Half of all active-duty male army soldiers are overweight, and one in five are obese. Obese soldiers cost the army much more in medical expenses, using nearly double the medical resources compared to those within a healthy weight. Obese soldiers were less likely to be seen medically for multiple trauma, but this may suggest that obese soldiers are not being deployed in combat as often, which is when such a medical emergency would be most likely.

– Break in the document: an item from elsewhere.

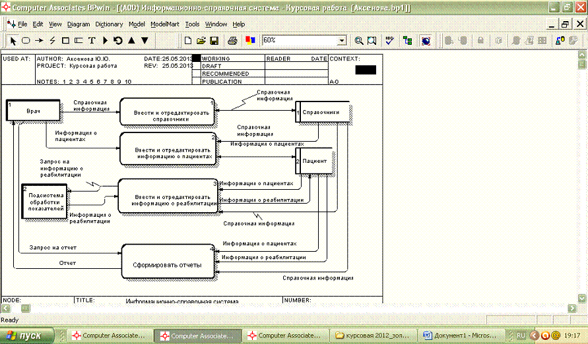Open the zoom percentage dropdown
Screen dimensions: 588x344
coord(342,40)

An army doctor, Maj. Brian Shiozawa has been analyzing the height and weight data for 429,793 active male soldiers and cross-referencing those records with the soldiers’ medical visits and treatments. Shiozawa recently presented his research at the Obesity Medicine Association’s fall summit in Washington, D.C. He found that obese male soldiers sought medical treatment an average of 13 times a year in 2015 while normal-weight soldiers went an average of seven times a year.
“Are we employing them to go to the doctor, or are they fit to fight the nation’s wars? At what point do we say to service members, ‘You may be costing us more [than you provide to the military?]’ Maybe we need a BMI ceiling. We are spending three to four times as much to maintain you than what we get from you.” – Dr. Shiozawa
Shiozawa is a resident at the Uniformed Services University of the Health Sciences. He says he was inspired to do this research after serving as a battalion surgeon. He also says that his goal is to, “become an expert on Army obesity.”
The study reports that 19.7 percent of the nearly 430,000 male soldiers within the study have a body mass index of more than 30, which qualifies as obese, and just more than half have a BMI of 25 to 30, which is considered overweight. The largest percentage of soldiers found to be obese were between 25 and 34 years old.